SEOUL (REUTERS) - South Korea has ordered its biggest-ever cull of chickens and other poultry to fight a bird flu outbreak that is spreading at an unprecedented rate, the Agriculture Ministry said on Friday (Dec 16).
The ministry ordered the cull of four million more birds, which would bring the total number killed since mid-November to 16 million, almost one-fifth of its poultry population.
South Korea raised its bird flu alert status to the highest level for the first time on Thursday because of the rapid spread of the H5N6 virus. The government has said it has found 54 cases of the virus in poultry since the first outbreak was reported on Nov 18.
"It appears to be more highly pathogenic and it is spreading more quickly than the H5N8 virus that occurred in 2014,"Agriculture Minister Kim Jae Soo told reporters.
About 14 million birds were culled until that outbreak was finally brought under control in November 2015.

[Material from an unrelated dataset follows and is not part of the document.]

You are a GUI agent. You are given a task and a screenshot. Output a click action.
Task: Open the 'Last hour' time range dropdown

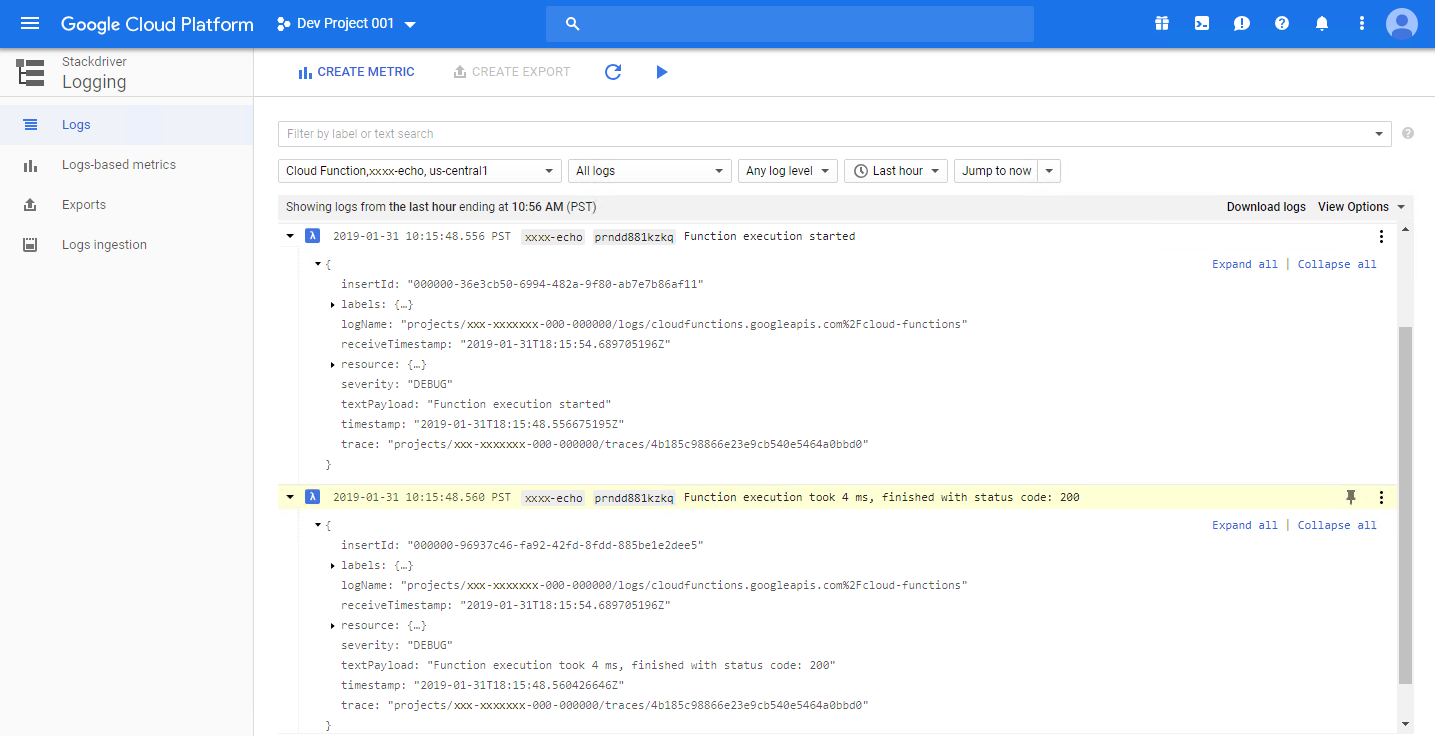(896, 171)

"We have appointed a central emergency measures headquarters to oversee the situation and reinforce our pan-governmental response measures," Mr Kim said. He was flanked by officials who, like him,were wearing the yellow windbreakers donned during emergencies.
Although cases of human infections from the H5N6 virus have been previously reported elsewhere, including China, no cases of human infections have ever been detected in South Korea.
Outbreaks of avian influenza have been reported recently in Japan and several European nations, including France, which widened "high risk" restrictions to the entire country last week.
In South Korea, most of the birds culled were egg-laying hens, sending local egg prices soaring.
The average retail price for 30 eggs has risen 15 per cent to 6,279 won (S$7.70) as of Thursday since the outbreak began, according to the state-run Korea Agro-Fisheries & Food Trade Corp, and is expected to rise further.
Shares of animal vaccine makers rose in early trade on Friday because of the outbreak.
The agriculture ministry said it will consider a temporary shutdown of slaughterhouses and animal feed factories if needed to contain the spread of the virus.
The ministry had already stepped up quarantine measures, including issuing a temporary nationwide ban on the transport of poultry.